(Saved entries)
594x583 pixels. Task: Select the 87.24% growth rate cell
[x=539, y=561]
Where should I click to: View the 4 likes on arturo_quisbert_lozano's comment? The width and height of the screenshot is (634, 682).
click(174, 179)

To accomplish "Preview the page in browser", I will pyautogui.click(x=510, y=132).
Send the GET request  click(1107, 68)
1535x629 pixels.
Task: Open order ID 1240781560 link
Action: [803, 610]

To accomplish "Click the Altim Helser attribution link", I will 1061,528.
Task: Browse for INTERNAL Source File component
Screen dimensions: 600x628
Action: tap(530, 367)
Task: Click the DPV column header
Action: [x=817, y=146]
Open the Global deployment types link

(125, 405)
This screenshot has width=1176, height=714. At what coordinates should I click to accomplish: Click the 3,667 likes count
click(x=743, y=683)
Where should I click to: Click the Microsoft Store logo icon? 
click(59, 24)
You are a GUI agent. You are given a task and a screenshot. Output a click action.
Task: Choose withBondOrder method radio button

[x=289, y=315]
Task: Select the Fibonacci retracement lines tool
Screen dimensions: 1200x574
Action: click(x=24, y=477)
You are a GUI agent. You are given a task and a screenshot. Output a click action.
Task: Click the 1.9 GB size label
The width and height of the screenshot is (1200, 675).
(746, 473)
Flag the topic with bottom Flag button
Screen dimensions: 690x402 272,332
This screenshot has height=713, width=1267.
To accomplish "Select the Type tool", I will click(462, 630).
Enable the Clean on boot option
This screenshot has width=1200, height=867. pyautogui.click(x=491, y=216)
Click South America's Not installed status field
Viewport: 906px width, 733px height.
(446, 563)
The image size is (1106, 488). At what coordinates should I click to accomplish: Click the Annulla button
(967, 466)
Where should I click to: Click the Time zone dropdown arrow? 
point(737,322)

Work task ▸ Write out a word-for-word copy of every entry above.

Output for this task ▸
594x583 pixels. Task: Select the 87.24% growth rate cell
[x=539, y=561]
Where should I click to: View the 4 likes on arturo_quisbert_lozano's comment? The width and height of the screenshot is (634, 682).
click(174, 179)

To accomplish "Preview the page in browser", I will pyautogui.click(x=510, y=132).
Send the GET request  click(1107, 68)
1535x629 pixels.
Task: Open order ID 1240781560 link
Action: [803, 610]

To accomplish "Click the Altim Helser attribution link", I will 1061,528.
Task: Browse for INTERNAL Source File component
Screen dimensions: 600x628
Action: tap(530, 367)
Task: Click the DPV column header
Action: [x=817, y=146]
Open the Global deployment types link

(125, 405)
This screenshot has width=1176, height=714. At what coordinates should I click to accomplish: Click the 3,667 likes count
click(x=743, y=683)
Where should I click to: Click the Microsoft Store logo icon? 
click(59, 24)
You are a GUI agent. You are given a task and a screenshot. Output a click action.
Task: Choose withBondOrder method radio button

[x=289, y=315]
Task: Select the Fibonacci retracement lines tool
Screen dimensions: 1200x574
Action: click(x=24, y=477)
You are a GUI agent. You are given a task and a screenshot. Output a click action.
Task: Click the 1.9 GB size label
The width and height of the screenshot is (1200, 675).
(746, 473)
Flag the topic with bottom Flag button
Screen dimensions: 690x402 272,332
This screenshot has height=713, width=1267.
To accomplish "Select the Type tool", I will click(462, 630).
Enable the Clean on boot option
This screenshot has width=1200, height=867. pyautogui.click(x=491, y=216)
Click South America's Not installed status field
Viewport: 906px width, 733px height.
(446, 563)
The image size is (1106, 488). At what coordinates should I click to accomplish: Click the Annulla button
(967, 466)
Where should I click to: Click the Time zone dropdown arrow? 
point(737,322)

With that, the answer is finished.